There are lots of banks in the world, and they all have to work together to make the financial system function. With 1.3 million bilateral correspondent banking relationships, that is a lot of connections to keep track of.
But of course correspondent banks do more than just correspond with each other. There are increasing regulatory obligations to perform due diligence on counterparties. These requirements have become much more stringent and complex over the past few years.
This has become an issue for most banks. KYC on peers has grown to be a major share of the overall compliance effort. And while no one doubts its importance, it is very repetitive and redundant work, involving the review of large numbers of documents and the collecting of very similar types of data from large numbers of counterparties, over and over again.

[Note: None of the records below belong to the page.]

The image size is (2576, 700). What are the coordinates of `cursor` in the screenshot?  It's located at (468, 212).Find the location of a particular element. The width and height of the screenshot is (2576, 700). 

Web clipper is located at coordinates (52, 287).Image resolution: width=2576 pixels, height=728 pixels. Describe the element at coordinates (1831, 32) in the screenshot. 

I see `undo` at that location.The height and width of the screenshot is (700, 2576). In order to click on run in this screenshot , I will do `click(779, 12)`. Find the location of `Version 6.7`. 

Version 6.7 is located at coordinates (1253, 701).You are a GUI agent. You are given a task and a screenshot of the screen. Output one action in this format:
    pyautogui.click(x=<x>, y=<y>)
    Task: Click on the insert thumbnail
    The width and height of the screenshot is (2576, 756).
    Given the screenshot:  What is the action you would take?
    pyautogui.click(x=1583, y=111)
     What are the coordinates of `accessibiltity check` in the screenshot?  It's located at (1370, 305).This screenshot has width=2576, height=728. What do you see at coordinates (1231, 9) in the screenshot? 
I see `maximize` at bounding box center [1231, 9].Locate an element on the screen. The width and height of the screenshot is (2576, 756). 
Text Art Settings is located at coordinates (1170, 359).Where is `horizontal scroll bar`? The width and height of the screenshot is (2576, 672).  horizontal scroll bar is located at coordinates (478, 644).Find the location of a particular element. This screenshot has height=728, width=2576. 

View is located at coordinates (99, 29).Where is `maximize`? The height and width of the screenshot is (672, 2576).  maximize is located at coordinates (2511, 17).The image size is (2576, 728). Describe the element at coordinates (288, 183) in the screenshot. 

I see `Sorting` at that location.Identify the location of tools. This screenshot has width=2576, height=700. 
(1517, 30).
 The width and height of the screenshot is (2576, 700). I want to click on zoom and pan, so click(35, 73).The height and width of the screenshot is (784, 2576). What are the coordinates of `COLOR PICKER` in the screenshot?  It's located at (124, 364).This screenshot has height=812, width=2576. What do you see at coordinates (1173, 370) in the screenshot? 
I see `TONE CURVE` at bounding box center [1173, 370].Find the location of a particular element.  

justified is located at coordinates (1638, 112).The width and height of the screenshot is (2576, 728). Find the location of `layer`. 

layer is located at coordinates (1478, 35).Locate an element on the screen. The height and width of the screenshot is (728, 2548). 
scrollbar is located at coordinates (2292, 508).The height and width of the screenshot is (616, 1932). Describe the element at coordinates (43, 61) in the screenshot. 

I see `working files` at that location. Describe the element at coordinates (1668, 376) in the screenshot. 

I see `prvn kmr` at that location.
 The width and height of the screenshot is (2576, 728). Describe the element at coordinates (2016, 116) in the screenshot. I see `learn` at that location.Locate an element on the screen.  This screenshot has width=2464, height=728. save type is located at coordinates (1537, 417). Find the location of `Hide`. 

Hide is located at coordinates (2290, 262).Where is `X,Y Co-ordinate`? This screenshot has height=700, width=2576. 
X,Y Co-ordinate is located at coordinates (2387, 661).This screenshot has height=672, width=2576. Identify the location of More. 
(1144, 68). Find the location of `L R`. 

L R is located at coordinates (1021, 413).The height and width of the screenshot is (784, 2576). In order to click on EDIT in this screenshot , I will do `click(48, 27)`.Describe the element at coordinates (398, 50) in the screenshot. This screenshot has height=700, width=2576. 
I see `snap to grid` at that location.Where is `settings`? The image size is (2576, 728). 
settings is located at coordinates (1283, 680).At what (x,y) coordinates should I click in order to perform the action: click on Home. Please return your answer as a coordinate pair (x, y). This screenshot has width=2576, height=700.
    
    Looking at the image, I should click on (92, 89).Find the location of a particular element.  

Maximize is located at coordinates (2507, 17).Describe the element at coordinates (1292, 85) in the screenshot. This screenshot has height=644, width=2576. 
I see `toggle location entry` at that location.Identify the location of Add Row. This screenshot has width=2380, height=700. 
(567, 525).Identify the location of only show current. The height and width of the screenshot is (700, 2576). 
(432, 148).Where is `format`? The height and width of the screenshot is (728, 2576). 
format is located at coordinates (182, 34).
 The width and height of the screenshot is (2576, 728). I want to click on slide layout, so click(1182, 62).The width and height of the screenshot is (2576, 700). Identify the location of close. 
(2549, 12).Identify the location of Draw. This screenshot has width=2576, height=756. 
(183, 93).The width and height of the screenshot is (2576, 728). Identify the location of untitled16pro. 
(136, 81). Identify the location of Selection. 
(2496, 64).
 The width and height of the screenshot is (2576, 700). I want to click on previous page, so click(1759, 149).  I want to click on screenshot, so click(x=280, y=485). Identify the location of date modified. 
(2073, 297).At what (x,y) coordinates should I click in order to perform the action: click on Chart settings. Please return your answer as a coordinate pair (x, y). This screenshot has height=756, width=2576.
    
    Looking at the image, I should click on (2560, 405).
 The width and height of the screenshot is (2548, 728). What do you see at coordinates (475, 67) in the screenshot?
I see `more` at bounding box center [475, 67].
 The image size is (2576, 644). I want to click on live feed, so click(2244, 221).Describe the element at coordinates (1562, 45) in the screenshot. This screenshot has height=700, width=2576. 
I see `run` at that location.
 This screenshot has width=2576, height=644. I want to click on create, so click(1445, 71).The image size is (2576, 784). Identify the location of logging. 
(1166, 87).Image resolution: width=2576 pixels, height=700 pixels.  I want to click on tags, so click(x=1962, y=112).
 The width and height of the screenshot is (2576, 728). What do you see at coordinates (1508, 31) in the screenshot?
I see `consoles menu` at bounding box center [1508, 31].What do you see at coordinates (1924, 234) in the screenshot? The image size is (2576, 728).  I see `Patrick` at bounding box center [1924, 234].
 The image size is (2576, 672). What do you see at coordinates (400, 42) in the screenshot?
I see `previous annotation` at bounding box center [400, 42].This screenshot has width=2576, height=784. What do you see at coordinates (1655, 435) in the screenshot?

Such processes cry out for standardization. The good news is that the industry has responded.
From the original Banker’s Almanac project based on the Wolfsberg Principles for Correspondent banking as a first try to collect and provide information on banks for other banks, a number of private KYC service providers came into the market.
With the recently established SWIFT KYC Registry to align with the updated Wolfsberg Due Diligence Questionnaire (DDQ), SWIFT has now completed what in our opinion is a great leap forward in this effort. It is a significant development.
Standard procedure, finally
The KYC Registry offers banks efficiency gains in a number of different ways.
SWIFT experts ensure the work of collecting the information from members, instead of banks having to do so independently. This information is then made easily available from SWIFT’s own secure servers, so banks don’t need to build their own infrastructure, or bear the expense of keeping it secure.
As importantly, SWIFT takes on the task of validating the information and keeping it up to date. That means banks can be spared this task too while remaining sure that their data is reliable and current.
The KYC registry also offers a useful set of tools to simplify and enhance risk management procedures. This includes a KYC Advanced Notifications feature that can trigger alerts if the profile of one of their correspondents changes.
It also offers an Adverse Media Module which scans media outlets for negative news about correspondents. This is something that regulators expect, but it can be costly to do on one’s own. With the KYC Registry, this task can be efficiently outsourced to experts.
Worth looking into
The KYC Registry won’t of course eliminate all correspondent banking compliance burdens or costs. But as mentioned, in our opinion it eases individual efforts and represents a great leap forward.
As one of the world’s largest correspondent banks, we know firsthand how costly and complex this type of KYC compliance can be. We have also been intimately involved in the issue since its early days.
UBS was one of the first supporters of the Banker’s Almanac project. As a founding member of the Wolfsberg Group, we played a key role in developing the Wolfsberg Principles. We were also involved in developing the original Wolfsberg Due Diligence Questionnaire, which came out in 2004, and in the work to produce the updated version that has just been released.
The new KYC Registry is a big chance for our industry. We encourage all our colleagues who haven’t yet to learn about and begin using this tool. If you are already registered but have correspondents that are not, we encourage you to invite them to join. The Registry even offers a new invitation function to make this process more efficient.
With over 4,500 banks in 200 countries already using the SWIFT KYC Registry, the tool covers a large swathe of our industry. But there is always room for more.
After all, there are a lot of banks in the world.
Peter Haener is Head Financial Crime, Region Switzerland.